It is unquestionable that the performance of DRAM memory is directly related to speed and latency. But while these two are very close terms, they’re not as close as you might think.
Hearsay information about delays
Unfortunately, there is hearsay information about RAM memory, as in every subject.
Most users think that the CAS latency (known as the CL value) reflects the actual performance of the memory. But engineers working in the semiconductor field say that CAS latency does not directly represent memory performance.
Many users also think that the CAS value increases with increasing frequency and neutralizes the effect of the increase in frequency. However, when we compare a memory of DDR4-2400 MHz and CL17 with a memory of DDR4-2666 MHz and CL19, we see that the memory with a frequency of 2666 MHz is more efficient.
If you are between two memories with the same frequency, you can consider the CAS value. Memory with a lower CAS value will be the better choice.
Since the starting point of hearsay information is the definition of delay, it would be more accurate to redefine the delay.
One of the biggest reasons for the misunderstanding of memory latency is that manufacturers and comparators rely on CAS latency. The reason this causes misunderstanding is; The CAS delay value is that it is a multiplier of the delay formula. CAS delay values only indicate the number of clock cycles and this does not give us the duration of the clock cycle. Therefore, it is wrong to look at the delay values directly as a performance indicator.

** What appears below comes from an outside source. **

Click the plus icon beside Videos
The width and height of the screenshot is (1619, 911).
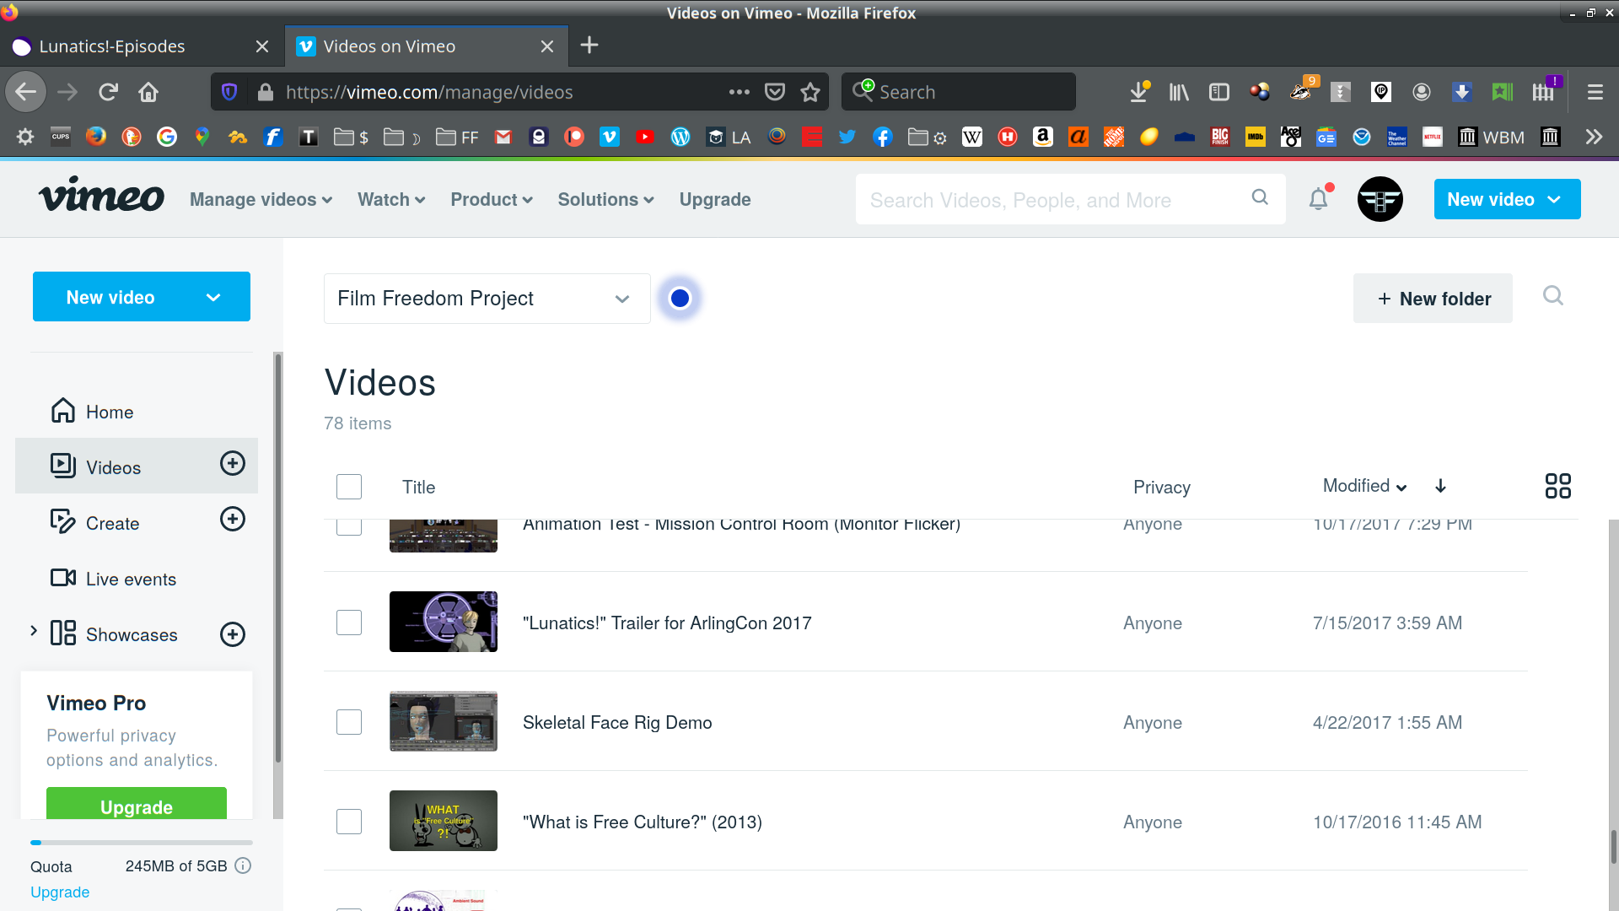233,463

By looking at the nanosecond result as a result of the delay formula, you can understand how stable one module is compared to the other. The nanosecond result resulting from the formula is included in the documentation (datasheet) of the memory. The information in the documentation generally looks like this:
What is the correct definition of delay and delay formula?
Basically, the delay is the time between the moment the command is entered to the controller and the data is generated in memory. As soon as the memory controller sends a command to the memory, the data must be processed by the CAS and converted into a clock cycle, so that the memory address requested by the controller is known and the instruction is processed.

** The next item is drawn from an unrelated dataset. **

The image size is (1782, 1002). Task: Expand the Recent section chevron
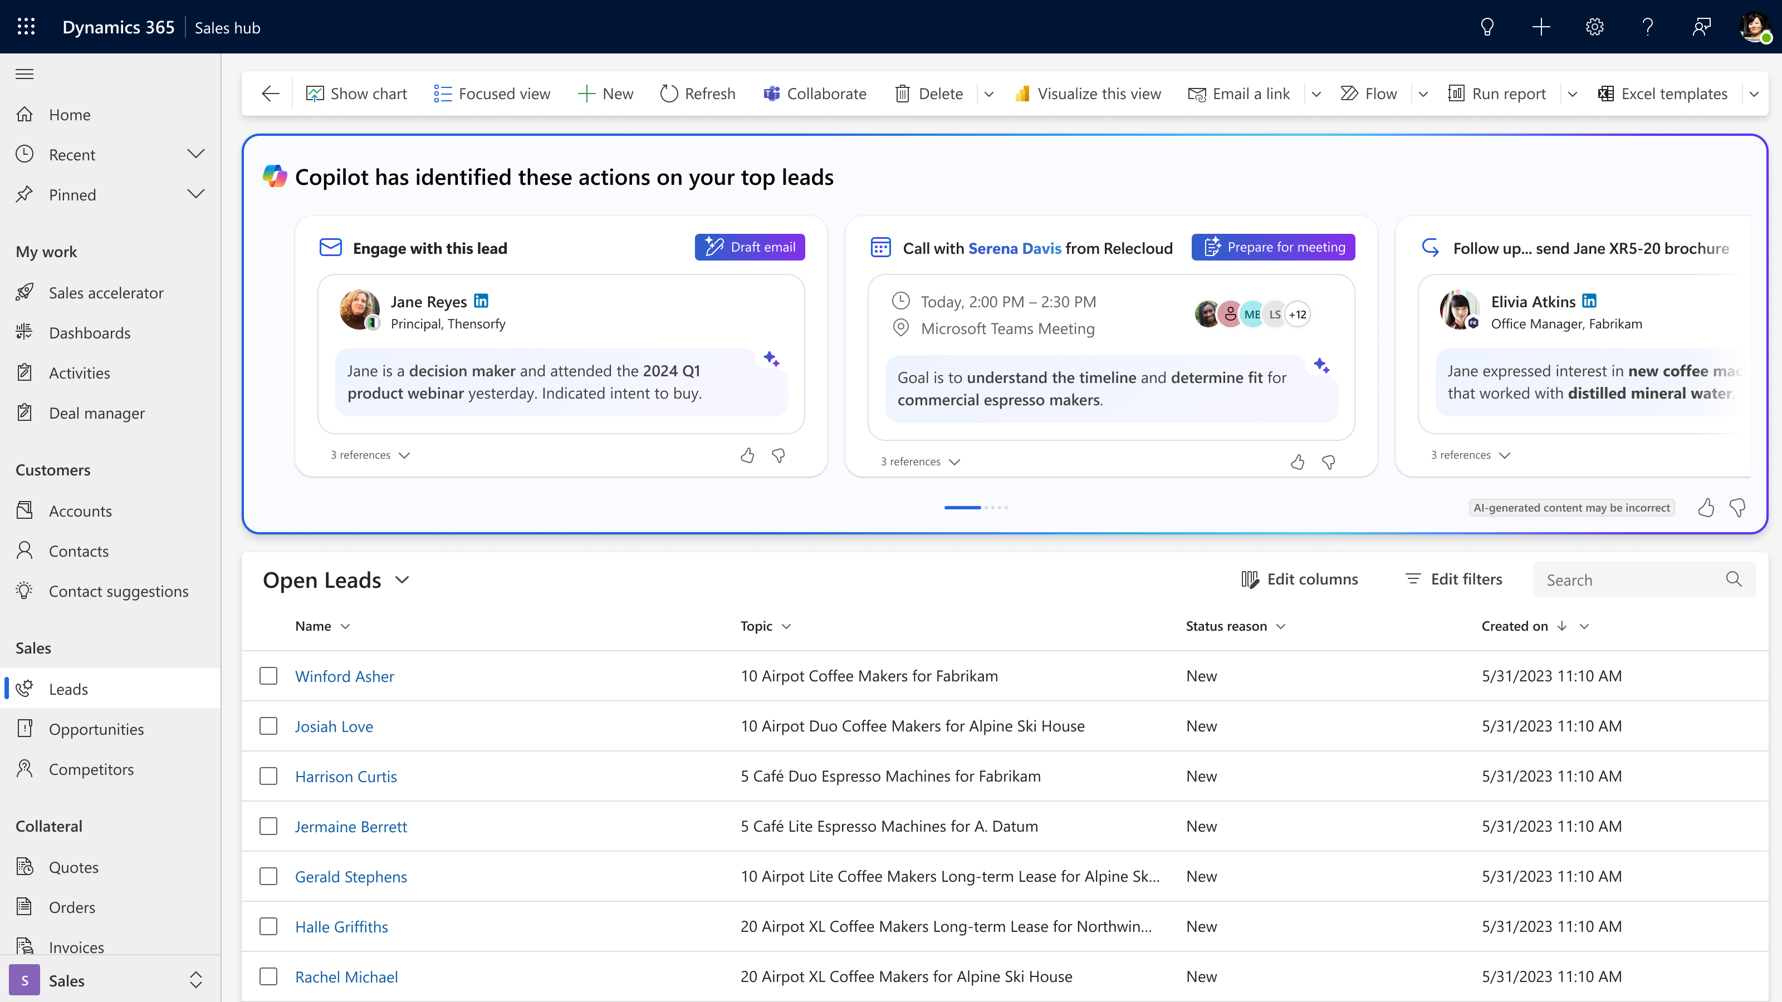pyautogui.click(x=196, y=154)
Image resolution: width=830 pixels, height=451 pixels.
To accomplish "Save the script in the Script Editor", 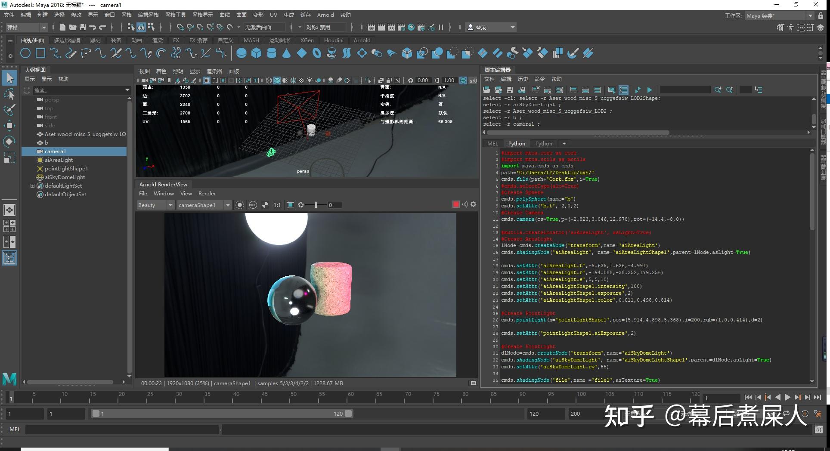I will coord(510,90).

Given this information, two factors determine the latency of a memory:
- How many clock cycles the data goes through; which we call CAS latency or CL,
- The duration of each clock cycle; We measure this in nanoseconds.
During the development of memory technology, we see that while speeds increase, CAS latency also increases. The reason for this is that as the frequencies increase, the clock cycle time naturally decreases, thus increasing the CAS latency value on paper as the memory can enter more clock cycles.

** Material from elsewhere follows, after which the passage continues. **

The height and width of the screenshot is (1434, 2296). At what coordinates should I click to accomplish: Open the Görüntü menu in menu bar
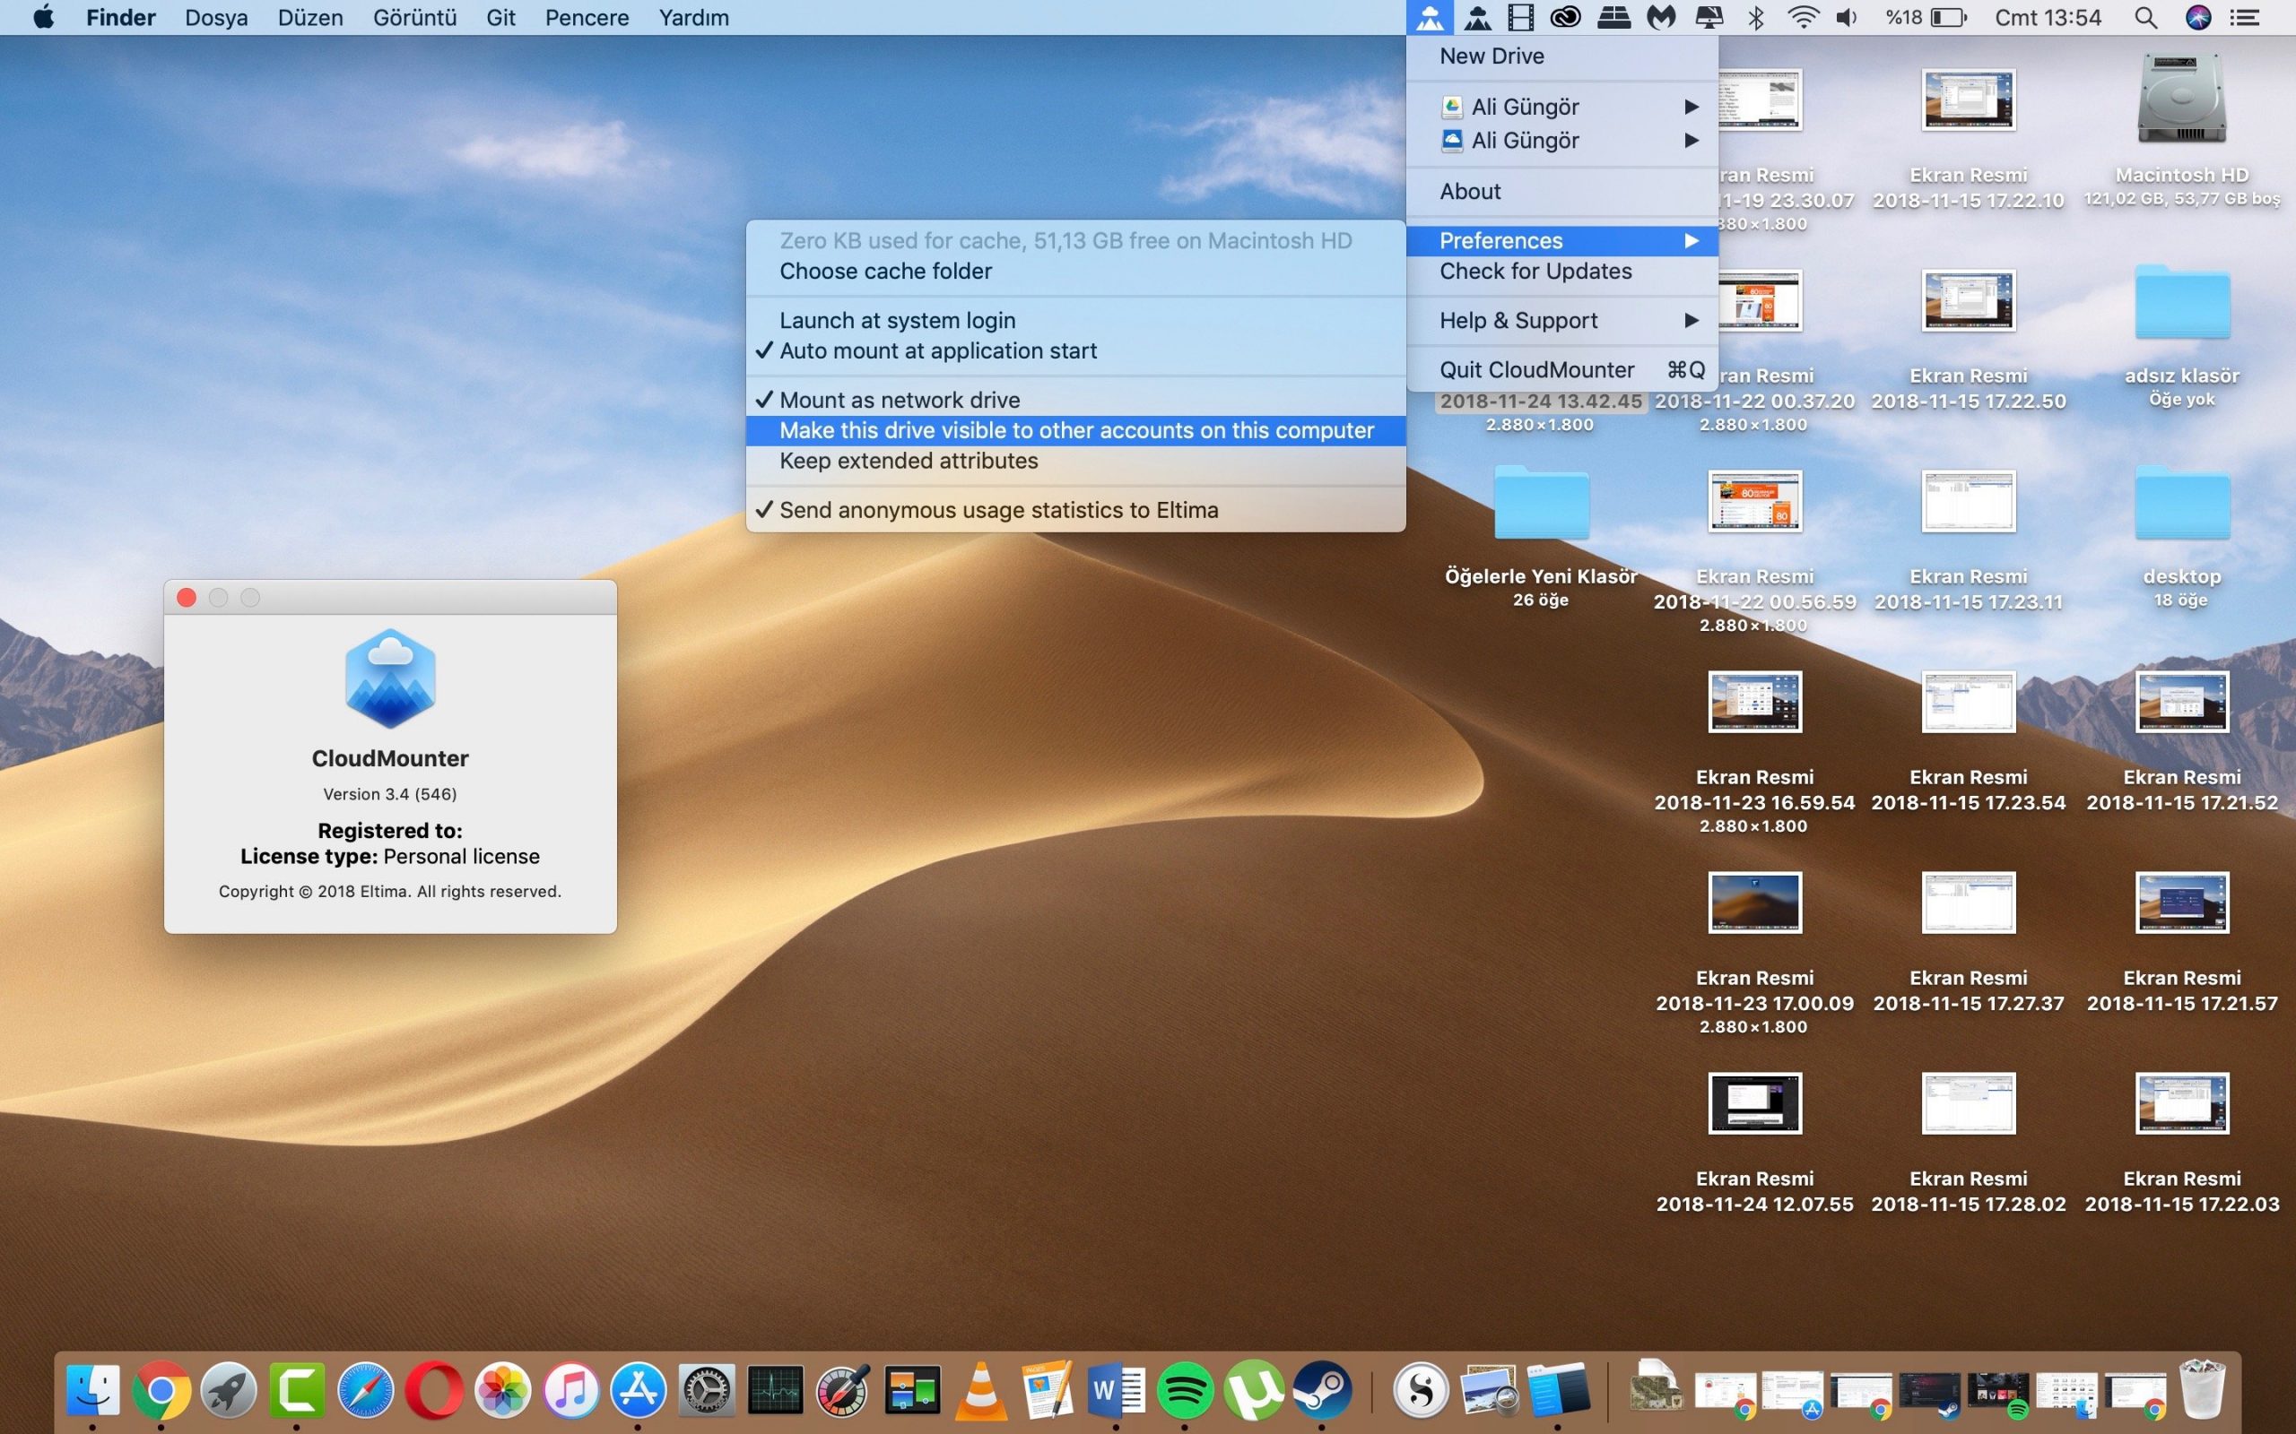pyautogui.click(x=415, y=17)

What kind of memory should we choose in the light of this information?
When choosing memory, you should pay attention to both memory frequency and latency. The right memory for you;
Having the highest frequency speed supported by your processor,
Memory has the least lag as your budget allows.
Also, if you intend to upgrade the memory and do not want to retire the other memory, we recommend that the latency values and voltages match exactly. Otherwise, you may encounter bad surprises such as crashes and blue screens caused by compatibility problems in your system.